Materials provided:
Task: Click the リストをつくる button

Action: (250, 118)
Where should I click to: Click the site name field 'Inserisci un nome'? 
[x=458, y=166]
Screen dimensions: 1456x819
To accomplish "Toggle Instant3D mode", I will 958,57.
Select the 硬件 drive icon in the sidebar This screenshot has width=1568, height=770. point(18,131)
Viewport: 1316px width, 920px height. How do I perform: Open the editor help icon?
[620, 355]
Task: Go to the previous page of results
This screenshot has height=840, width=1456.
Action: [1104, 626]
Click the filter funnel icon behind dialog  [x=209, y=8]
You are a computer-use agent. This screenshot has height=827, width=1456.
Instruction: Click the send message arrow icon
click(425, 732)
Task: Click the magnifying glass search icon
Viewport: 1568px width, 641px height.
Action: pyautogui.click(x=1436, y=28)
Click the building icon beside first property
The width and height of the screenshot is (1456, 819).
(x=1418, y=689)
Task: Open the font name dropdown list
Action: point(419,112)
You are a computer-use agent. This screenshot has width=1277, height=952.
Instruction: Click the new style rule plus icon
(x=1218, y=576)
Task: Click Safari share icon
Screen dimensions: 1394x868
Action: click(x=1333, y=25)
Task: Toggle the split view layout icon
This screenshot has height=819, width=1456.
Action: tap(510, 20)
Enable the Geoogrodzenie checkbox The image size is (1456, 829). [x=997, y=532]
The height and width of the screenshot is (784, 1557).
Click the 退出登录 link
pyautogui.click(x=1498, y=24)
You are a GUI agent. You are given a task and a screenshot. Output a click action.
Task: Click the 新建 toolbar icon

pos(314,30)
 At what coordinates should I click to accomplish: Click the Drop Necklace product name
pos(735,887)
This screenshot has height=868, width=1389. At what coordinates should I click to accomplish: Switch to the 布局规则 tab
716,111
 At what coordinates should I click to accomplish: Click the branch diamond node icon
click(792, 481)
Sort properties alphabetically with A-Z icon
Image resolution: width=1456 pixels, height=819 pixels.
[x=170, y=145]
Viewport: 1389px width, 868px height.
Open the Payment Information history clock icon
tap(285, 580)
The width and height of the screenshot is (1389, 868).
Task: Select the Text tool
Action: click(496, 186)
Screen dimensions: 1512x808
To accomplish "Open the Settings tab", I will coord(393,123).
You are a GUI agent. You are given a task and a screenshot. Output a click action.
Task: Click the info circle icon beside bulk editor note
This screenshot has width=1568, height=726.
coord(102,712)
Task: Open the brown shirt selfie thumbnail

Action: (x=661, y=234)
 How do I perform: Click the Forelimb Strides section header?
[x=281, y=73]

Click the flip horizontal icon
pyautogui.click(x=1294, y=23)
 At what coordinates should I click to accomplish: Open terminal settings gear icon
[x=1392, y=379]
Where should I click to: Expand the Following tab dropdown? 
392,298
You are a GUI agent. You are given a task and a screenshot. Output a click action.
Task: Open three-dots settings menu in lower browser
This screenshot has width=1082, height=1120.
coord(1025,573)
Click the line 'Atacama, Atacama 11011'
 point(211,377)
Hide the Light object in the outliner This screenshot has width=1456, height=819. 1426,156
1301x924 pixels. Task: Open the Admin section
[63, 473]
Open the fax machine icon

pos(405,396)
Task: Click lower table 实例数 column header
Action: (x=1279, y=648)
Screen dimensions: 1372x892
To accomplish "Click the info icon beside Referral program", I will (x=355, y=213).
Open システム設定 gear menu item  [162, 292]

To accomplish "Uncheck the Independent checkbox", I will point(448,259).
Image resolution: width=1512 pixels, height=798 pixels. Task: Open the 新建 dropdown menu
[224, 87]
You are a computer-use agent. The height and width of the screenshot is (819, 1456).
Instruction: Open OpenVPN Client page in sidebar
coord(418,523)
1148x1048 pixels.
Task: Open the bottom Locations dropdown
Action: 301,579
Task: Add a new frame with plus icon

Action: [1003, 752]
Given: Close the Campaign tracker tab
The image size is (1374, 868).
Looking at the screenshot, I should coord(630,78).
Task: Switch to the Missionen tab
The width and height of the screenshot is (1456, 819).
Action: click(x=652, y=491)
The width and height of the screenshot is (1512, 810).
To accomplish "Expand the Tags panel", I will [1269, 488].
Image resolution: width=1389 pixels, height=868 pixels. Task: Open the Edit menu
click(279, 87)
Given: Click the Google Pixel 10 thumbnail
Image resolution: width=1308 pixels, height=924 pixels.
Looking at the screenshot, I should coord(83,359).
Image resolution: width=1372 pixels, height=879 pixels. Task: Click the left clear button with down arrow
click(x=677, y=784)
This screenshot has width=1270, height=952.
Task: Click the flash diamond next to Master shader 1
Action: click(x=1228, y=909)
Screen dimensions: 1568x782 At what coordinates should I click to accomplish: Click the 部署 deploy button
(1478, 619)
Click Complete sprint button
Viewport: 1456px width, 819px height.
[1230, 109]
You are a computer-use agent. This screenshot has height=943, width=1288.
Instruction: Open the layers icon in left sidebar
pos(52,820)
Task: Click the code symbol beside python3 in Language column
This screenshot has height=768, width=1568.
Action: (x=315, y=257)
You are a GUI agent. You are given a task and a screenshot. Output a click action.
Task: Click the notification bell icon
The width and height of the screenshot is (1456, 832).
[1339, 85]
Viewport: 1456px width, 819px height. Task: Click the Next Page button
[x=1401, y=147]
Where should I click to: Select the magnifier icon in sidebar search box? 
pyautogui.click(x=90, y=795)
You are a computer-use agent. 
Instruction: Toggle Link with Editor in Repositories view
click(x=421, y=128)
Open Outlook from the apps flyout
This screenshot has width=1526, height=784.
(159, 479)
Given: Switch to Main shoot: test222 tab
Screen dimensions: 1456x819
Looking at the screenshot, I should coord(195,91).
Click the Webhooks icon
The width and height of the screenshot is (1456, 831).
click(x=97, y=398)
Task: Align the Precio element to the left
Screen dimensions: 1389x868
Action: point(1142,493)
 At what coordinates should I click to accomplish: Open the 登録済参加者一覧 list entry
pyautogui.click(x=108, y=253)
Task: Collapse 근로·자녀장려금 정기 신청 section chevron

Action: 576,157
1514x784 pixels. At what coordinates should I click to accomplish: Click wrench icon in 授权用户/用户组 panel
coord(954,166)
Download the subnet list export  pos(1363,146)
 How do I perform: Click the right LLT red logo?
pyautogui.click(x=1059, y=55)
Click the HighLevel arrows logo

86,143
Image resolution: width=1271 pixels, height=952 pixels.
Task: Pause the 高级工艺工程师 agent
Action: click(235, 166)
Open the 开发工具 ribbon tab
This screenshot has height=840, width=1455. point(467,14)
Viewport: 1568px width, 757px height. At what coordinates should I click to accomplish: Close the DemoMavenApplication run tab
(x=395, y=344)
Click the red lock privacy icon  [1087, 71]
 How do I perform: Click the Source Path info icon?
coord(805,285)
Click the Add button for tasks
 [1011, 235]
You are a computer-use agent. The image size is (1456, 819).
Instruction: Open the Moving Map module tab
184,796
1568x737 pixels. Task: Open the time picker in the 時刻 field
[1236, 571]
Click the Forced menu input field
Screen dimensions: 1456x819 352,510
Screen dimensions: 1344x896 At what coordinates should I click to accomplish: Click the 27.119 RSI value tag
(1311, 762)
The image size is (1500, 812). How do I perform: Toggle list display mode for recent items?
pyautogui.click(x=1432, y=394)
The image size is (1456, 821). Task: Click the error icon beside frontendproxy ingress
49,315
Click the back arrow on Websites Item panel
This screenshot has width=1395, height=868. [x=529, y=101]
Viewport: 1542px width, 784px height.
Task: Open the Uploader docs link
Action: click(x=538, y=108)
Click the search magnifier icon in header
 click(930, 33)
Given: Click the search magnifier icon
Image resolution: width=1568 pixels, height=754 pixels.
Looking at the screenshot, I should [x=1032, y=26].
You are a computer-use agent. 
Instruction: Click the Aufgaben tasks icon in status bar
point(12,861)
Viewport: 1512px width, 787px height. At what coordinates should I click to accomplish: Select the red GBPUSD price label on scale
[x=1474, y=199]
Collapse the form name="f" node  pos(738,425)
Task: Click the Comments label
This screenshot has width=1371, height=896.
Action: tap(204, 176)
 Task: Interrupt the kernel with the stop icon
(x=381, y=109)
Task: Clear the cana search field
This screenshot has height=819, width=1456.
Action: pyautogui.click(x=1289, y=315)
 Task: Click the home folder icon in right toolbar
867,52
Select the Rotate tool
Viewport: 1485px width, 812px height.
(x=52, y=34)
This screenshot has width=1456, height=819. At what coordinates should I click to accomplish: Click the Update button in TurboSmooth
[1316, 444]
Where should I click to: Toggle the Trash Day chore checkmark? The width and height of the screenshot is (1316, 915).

Task directions: From the entries above, write out only the lines starting at the line that holds "The height and width of the screenshot is (784, 1557)." and ending at the line that holds "Sort properties alphabetically with A-Z icon", keeping both and matching them exactly.

Output for this task:
The height and width of the screenshot is (784, 1557).
Click the 退出登录 link
pyautogui.click(x=1498, y=24)
You are a GUI agent. You are given a task and a screenshot. Output a click action.
Task: Click the 新建 toolbar icon

pos(314,30)
 At what coordinates should I click to accomplish: Click the Drop Necklace product name
pos(735,887)
This screenshot has height=868, width=1389. At what coordinates should I click to accomplish: Switch to the 布局规则 tab
716,111
 At what coordinates should I click to accomplish: Click the branch diamond node icon
click(792, 481)
Sort properties alphabetically with A-Z icon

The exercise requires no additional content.